Shrink tunnels are too often overlooked in the buying process as it’s typically seen as a support piece to the shrink wrapper. When you think of package quality and appearance, think of the shrink tunnel as it plays a large role with the end product.
The use of energy is critical for shrink tunnels as the wrapped package must have maximum ballooning or pillowing to allow the bubble to collapse at the right rate. If not done correctly, you will notice imperfections with the shrink wrap resulting in a less than desirable end product not suitable for retail.
Explore how the perfect shrink wrapping cycle works
How does a shrink tunnel work?
Heater size, fan velocity, volume of air, ability to precisely control the volume and direction of the air, belt type, and tunnel length are all critical factors in the choice of a tunnel. Heat and volume of air without the ability to control the direction or, control of the direction without sufficient heat or volume, will produce less than satisfactory results. A tunnel’s internal “plumbing” is a subtle but very important factor. Much like the efficient air management in a home can make an enormous difference in the energy efficiency and comfort of the indoor environment with the proper choice and size of ducting and fans, proper tunnel design can make all the difference in how quickly and how well products can be shrunk. Tunnels with heaters that are too small, or with poor air flow design that fails to create enough turbulence in the tunnel can have a dramatic effect on production speed, energy usage, and package appearance.

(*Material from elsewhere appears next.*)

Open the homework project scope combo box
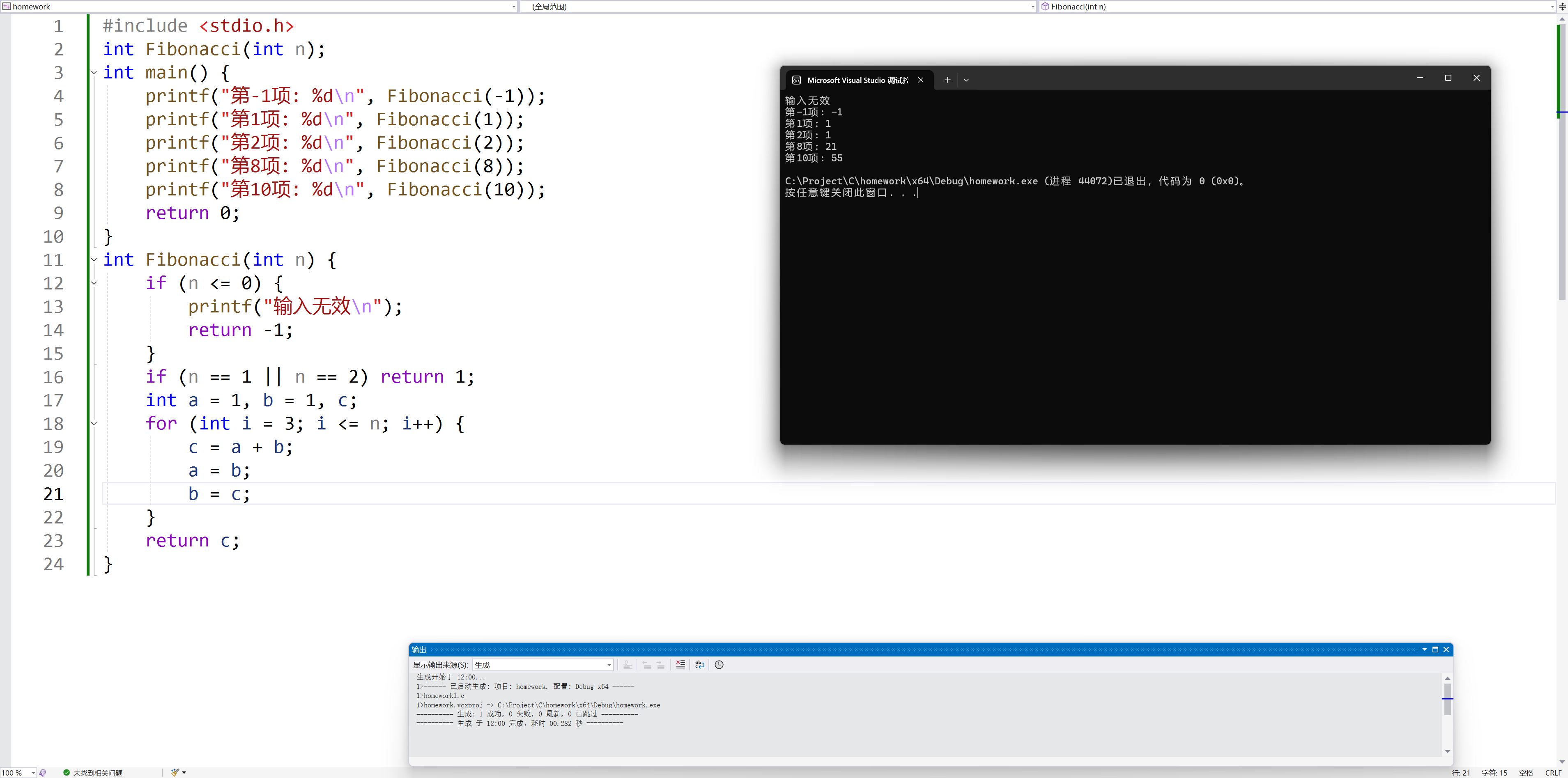The width and height of the screenshot is (1568, 778). [x=259, y=7]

Don’t forget about belt design
Belt choice is also very important in choosing a tunnel. Typical belt styles are stainless steel mesh, Teflon or fiberglass mesh, wire mesh, and various plastic grid types. In some tunnels, silicone covered live rollers are used in place of a belt. While producing a very nice package especially on the bottom cleanup, roller tunnels are more maintenance intensive requiring frequent lubrication with high temp grease and the occasional replacement of the roller covers. Stainless steel mesh or wire belts are the most durable, require the least maintenance and give an excellent result on most packages when running a polyolefin film. Polyethylene films will stick to metal belts and, for this reason, require the use of a Teflon or fiberglass mesh belt. When products are heavy or when many units will be on the tunnel belt at the same time, a positively (sprocket) driven plastic grid belt is required to avoid stalling and yet allowing good air flow to the package.
Proven shrink tunnels
Texwrap’s standard line of forced air tunnels have proven over years of use to be capable of producing excellent results with most packages. Digital temperature controls, high velocity fans, individual top and bottom controls for air direction, and variable speed conveyors all contribute to the precise control of the process to put the right amount of heat of the right places over the correct amount of time to produce outstanding shrink results.